Sølve : J’ai commencé le ski de fond à 15 mois. En Norvège, surtout si vous habitez à la campagne, le ski est une activité banale. Le ski nordique était prédominant quand j’étais petit, mais pour beaucoup de Norvégiens c’est encore le cas. Le ski alpin a toujours été secondaire par rapport aux disciplines nordiques. Le saut à ski, le ski de fond et le biathlon représentaient le “vrai” ski ; ce qui est assez ironique si l’on considère que slalom est un mot d’origine norvégienne, de slad « incliné » et de laam « trace que laisse un objet que l’on traîne, que l’on tire ». Le virage que l’on pratique aujourd’hui est le virage Christiana (l’ancien nom de la capitale Oslo), il a remplacé le virage Télémark (du nom d’un comté en Norvège).

Black Crows : Est-ce que tu as fait de la compétition dans ta jeunesse ?

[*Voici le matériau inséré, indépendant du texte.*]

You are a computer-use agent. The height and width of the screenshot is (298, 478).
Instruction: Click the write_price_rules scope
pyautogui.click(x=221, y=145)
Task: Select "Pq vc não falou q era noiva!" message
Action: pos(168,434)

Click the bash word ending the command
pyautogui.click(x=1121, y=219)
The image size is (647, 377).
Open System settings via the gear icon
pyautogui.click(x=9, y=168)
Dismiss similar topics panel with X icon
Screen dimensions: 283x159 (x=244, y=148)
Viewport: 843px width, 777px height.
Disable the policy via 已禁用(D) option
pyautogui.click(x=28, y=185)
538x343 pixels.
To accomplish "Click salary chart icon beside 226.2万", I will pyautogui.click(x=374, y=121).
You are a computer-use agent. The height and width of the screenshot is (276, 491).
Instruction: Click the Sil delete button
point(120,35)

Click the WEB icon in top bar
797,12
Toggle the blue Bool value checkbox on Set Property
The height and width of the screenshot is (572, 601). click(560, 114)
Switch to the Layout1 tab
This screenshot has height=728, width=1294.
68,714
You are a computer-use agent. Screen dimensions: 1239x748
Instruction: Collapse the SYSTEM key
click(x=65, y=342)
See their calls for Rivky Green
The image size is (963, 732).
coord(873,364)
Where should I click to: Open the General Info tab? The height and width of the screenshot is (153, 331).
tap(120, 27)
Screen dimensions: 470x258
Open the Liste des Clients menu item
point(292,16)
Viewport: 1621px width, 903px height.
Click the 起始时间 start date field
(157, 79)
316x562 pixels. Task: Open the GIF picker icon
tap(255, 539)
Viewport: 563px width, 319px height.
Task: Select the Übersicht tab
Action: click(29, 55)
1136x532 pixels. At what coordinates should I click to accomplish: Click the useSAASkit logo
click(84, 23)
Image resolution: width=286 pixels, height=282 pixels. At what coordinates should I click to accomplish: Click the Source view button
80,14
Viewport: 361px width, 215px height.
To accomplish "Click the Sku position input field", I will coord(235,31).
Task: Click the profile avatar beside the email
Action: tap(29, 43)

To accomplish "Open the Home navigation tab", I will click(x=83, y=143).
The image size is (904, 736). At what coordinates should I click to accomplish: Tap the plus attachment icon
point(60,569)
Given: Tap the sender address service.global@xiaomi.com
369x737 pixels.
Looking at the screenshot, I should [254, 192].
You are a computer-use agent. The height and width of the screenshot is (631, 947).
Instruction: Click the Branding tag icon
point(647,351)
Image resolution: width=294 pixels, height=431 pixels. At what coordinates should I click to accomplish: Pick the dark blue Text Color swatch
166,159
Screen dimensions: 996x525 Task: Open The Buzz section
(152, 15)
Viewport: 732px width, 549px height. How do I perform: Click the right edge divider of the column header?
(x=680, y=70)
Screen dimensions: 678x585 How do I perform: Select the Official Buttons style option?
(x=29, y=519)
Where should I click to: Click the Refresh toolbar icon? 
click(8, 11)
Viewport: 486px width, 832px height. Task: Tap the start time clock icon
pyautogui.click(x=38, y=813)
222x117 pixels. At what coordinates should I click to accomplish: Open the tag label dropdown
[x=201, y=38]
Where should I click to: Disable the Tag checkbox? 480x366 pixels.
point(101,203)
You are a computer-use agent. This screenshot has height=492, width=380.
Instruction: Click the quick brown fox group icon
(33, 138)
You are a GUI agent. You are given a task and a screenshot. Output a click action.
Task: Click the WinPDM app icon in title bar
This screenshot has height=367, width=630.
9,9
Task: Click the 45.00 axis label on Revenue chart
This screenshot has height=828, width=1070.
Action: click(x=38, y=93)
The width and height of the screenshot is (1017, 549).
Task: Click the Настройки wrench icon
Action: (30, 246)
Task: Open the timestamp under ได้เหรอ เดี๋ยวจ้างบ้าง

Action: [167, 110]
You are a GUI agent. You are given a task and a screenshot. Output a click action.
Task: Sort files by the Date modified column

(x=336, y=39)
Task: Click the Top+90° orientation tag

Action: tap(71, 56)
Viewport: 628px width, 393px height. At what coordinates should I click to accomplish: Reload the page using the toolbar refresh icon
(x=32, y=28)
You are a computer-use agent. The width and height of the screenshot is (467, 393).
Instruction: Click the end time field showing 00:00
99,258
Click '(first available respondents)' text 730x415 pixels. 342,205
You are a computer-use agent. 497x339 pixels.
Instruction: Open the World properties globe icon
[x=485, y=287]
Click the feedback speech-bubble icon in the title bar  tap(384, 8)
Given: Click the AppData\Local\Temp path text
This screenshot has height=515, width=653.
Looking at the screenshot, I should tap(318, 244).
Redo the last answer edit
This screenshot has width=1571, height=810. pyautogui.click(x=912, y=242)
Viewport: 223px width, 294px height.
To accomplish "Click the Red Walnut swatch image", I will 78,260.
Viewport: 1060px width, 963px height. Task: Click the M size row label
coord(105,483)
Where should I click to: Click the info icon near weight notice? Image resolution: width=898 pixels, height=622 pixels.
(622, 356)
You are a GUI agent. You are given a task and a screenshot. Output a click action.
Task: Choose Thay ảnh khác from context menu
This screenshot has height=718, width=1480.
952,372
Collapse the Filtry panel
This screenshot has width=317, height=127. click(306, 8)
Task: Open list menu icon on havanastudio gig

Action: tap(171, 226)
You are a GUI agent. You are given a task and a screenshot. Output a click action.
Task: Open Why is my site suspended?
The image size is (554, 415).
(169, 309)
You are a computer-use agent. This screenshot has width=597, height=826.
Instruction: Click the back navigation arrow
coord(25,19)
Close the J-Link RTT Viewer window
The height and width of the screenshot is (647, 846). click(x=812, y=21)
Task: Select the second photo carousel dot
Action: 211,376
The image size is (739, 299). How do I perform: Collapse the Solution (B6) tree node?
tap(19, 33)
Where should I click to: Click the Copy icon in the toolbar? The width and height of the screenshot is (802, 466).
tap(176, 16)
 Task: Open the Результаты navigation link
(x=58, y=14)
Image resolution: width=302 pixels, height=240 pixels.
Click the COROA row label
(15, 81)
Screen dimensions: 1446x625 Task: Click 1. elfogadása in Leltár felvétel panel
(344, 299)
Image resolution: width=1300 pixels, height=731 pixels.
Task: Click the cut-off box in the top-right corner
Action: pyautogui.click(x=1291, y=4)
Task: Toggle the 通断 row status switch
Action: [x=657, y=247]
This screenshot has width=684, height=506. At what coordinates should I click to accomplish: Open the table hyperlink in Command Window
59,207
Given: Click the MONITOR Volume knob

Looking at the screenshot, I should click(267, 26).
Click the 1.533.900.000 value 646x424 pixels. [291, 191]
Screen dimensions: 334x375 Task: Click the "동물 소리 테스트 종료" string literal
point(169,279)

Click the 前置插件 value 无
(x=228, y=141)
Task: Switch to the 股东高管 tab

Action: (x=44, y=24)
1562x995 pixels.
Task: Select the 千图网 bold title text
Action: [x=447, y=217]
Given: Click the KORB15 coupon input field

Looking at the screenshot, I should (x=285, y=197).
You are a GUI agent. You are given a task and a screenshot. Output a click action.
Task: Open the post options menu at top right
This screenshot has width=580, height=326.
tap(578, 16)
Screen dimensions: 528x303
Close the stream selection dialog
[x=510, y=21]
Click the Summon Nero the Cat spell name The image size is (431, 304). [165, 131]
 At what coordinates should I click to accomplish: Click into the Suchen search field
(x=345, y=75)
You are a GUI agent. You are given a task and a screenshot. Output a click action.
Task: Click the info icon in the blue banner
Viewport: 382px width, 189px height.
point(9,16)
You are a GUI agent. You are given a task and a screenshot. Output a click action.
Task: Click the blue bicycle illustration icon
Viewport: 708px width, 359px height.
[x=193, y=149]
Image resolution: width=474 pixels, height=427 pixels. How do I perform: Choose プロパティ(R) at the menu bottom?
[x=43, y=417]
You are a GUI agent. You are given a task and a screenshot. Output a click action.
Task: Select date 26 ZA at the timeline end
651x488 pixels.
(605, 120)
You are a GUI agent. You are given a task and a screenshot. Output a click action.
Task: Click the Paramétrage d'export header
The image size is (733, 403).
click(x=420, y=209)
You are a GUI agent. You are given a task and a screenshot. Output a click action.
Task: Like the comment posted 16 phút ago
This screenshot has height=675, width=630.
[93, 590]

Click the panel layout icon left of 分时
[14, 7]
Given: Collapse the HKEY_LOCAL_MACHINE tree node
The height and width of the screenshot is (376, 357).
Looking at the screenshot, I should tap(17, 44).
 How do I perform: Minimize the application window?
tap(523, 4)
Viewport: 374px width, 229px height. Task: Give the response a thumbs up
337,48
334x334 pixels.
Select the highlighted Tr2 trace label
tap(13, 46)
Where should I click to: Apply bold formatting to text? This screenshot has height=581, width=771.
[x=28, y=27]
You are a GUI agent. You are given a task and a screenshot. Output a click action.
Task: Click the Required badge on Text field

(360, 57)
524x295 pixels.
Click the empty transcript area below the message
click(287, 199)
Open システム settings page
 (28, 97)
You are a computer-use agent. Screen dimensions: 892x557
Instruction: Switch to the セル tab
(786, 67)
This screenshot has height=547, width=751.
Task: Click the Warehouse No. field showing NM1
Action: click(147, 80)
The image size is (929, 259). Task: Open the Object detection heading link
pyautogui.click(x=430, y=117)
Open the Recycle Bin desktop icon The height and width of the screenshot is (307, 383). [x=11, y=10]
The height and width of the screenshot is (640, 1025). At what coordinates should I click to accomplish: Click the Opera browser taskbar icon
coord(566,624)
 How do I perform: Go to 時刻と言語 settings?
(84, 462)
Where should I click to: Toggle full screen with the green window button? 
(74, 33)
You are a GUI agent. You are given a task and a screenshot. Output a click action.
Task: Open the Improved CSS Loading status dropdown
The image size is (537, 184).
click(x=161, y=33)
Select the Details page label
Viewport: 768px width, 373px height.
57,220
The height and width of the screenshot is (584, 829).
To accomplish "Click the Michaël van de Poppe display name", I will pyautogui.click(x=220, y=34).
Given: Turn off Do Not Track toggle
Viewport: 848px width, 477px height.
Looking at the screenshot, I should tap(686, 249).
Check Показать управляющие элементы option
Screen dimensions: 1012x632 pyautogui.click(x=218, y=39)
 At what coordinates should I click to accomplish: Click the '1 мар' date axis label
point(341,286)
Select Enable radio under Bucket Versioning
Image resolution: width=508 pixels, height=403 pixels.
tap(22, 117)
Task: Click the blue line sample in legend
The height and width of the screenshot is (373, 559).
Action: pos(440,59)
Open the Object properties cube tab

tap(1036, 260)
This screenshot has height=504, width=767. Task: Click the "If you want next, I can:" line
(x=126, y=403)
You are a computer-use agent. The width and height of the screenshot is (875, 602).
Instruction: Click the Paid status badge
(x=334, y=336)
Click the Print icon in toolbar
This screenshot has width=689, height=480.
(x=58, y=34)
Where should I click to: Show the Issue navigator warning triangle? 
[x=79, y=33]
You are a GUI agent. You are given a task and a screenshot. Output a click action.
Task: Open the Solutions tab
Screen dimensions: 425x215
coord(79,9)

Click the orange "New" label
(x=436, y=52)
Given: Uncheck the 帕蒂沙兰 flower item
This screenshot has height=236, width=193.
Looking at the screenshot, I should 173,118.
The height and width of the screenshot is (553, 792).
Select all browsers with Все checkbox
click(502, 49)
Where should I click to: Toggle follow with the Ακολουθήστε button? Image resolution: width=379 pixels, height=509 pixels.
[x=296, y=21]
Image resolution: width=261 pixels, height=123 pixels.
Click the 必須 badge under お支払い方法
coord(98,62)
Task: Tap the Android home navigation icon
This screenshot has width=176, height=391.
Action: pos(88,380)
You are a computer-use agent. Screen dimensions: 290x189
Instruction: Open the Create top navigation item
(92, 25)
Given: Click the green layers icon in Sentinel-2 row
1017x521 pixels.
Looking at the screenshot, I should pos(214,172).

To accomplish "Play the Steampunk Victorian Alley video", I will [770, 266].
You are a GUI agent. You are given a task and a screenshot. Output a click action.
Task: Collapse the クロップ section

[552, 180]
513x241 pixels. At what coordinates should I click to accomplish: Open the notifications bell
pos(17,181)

Sølve : J’ai pratiqué la compétition en ski nordique jusqu’à ma prime adolescence et puis j’ai définitivement arrêté. Ensuite, je n’ai pratiqué le ski nordique qu’avec des amis et dans les montagnes, loin des tracés conventionnels. À cette époque, j’étais déjà sérieusement intéressé par le ski alpin, mais pas d’un point de vue compétitif, simplement de manière récréative et sans entraînement spécifique.

Knut Bentzen

Black Crows : Concernant la photographie, quel a été ton parcours et comment en es-tu venu à la photographie de mode ?

Sølve : L’un des déclics de ma carrière a été le ski et les concerts. On emportait toujours un appareil photo pour prendre en photo nos sauts et autres pitreries. On lisait Åka skidor et le magazine Powder et on rêvait en grand. La neige étant blanche, votre sujet vous saute aux yeux. Et dans les concerts, votre sujet surgit des ténèbres. Je pense que cette manière réductrice de concevoir des images m’a interpellé et, à maints égards, est restée ancrer en moi.

Black Crows : Quel est le lien entre le jeune skieur venant d’un petit bled en Norvège et le photographe qui parcourt le monde ?

Sølve : Je n’aurais sans doute jamais commencé à prendre des photos si ce n’était pour les magazines de ski et les magnifiques photographes qui travaillaient pour eux. Je rêvais de ski et ce rêve était nourri par la photographie.

Sølve Sundsbø

Black Crows : Est-ce que tu trouves de l’inspiration dans le ski ou les montagnes pour ton travail créatif ?

Sølve : Oui c’est le cas. La nature m’inspire, qu’il s’agisse de montagne ou de micro-organismes marins. La créativité de la nature est quasiment infinie. Le ski me vide l’esprit et la nature l’emplit.

Black Crows : Est-ce que tu as construit ce livre pour ce projet ou était-ce déjà en gestation ?

Sølve : Ce livre s’est construit à partir de plusieurs années d’images prises sans aucun autre objectif que ma curiosité et mon plaisir. J’utilise un petit boîtier compact et mes images sont prises soit en montant, soit au sommet, ou en bas de la montagne. Entre-temps, je fais surtout du ski et ne prends pas trop de photos.

Quand j’ai commencé à dialoguer avec les responsables de l’édition, j’ai parcouru mes archives et on s’est engagé dans une approche abstraite et minimale. La quasi-absence de l’humain semblait la bonne démarche. Le résultat ressemble fort à un endroit où il n’y a pas d’êtres humains. Comme s’il s’agissait d’une autre planète.

Sølve Sundsbø

Black Crows : Tu prends toujours un appareil avec toi quand tu pars skier ?

Sølve : J’emporte toujours un appareil. Mais maintenant c’est surtout pour prendre des photos des enfants.

Black Crows : Comment perçois-tu le travail des photographes de ski ?

Sølve : J’admire les photographes qui ont choisi de travailler avec les skieurs. Un rude métier pour des gens solides. Le poids du matériel, les conditions, etc etc. Pour ma part, je crois que j’ai choisi de le faire d’une manière différente, peut-être plus personnelle.